Study: Data Mining Can Help Monitor Evolving Consumer Responses to Social Issues
A new study has found that data mining can be used to help monitor evolving consumer responses to social issue campaigns, considering the dynamic nature of public opinion.
The research by Huan Chen, University of Florida College of Journalism and Communications (UFCJC) Advertising associate professor, and research colleague Yang Feng, “Evolving Consumer Response to Social Issue Campaigns: A Data-Mining Cast of COVID-19 Ads on YouTube,” was published in the Journal of Interactive Advertising on June 15.
Chen and Feng, who will join UFCJC in the fall as Advertising Assistant Professor in Artificial Intelligence, proposed a data-mining approach to monitor evolving consumer responses to social issue campaigns. The goal was to identify top-ranked comments on a social issue campaign in the dynamic social media environment and then retrieve popular opinion from the top-ranked comments from a longitudinal perspective.
According to the authors, “To illustrate how to use the approach, we tracked the development of popular opinion contained in top-ranked comments posted about five COVID-19 brand videos that adopted different frames (i.e., employee appreciation, donation, call to action, frontline worker appreciation, and brand promotion).”

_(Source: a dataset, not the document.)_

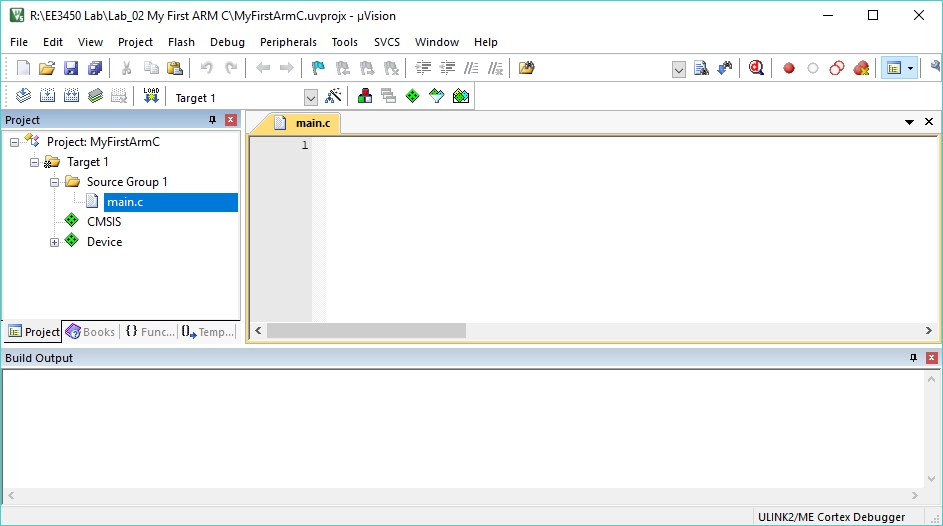Open the Peripherals menu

They add, “Results indicated that popular opinion resonates with the donation, frontline worker appreciation, and brand promotion frames, whereas popular opinion subverts the employee appreciation and call-to-action frames. Future research should use the proposed approach to reveal the development of evolving consumer comments and then adopt another method, such as experimental design, to explore the impact of the type of campaign frames on the development of evolving consumer comments.”